Dataset entries
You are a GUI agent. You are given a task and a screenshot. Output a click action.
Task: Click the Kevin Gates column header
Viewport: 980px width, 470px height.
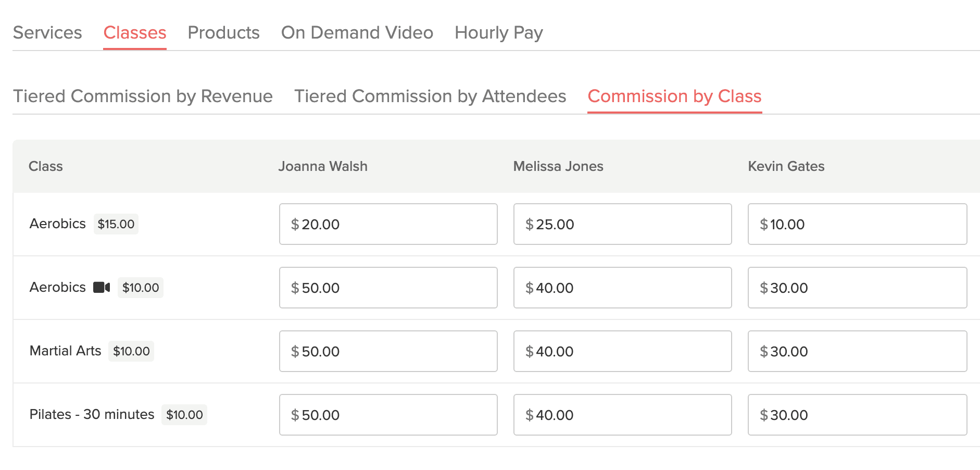click(786, 166)
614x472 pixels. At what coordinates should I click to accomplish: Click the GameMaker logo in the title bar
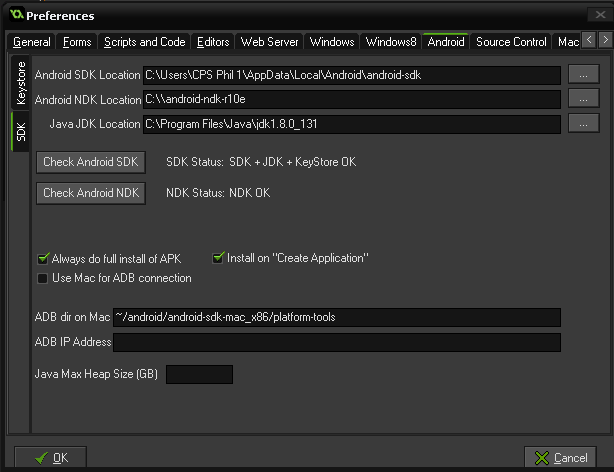point(16,14)
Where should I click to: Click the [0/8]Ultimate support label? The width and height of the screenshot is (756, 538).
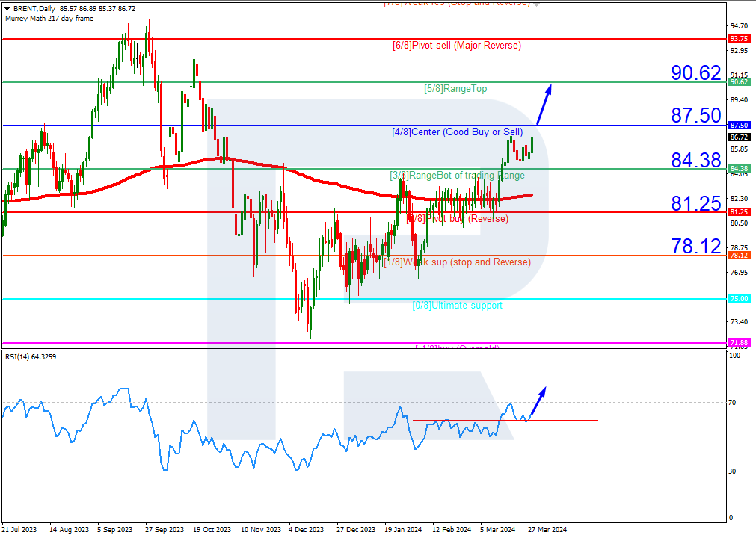pyautogui.click(x=458, y=306)
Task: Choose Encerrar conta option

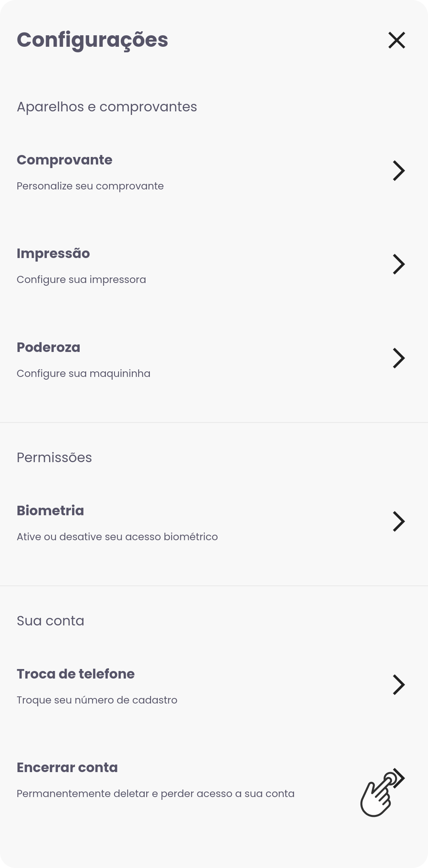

What to produce:
With the pictures excluded, transcribe word for word only the lines from the one containing "Where should I" through the last line of the records.

Problem solution:
Where should I click to: Click the [0/8]Ultimate support label? The width and height of the screenshot is (756, 538).
pyautogui.click(x=458, y=306)
Task: Choose Encerrar conta option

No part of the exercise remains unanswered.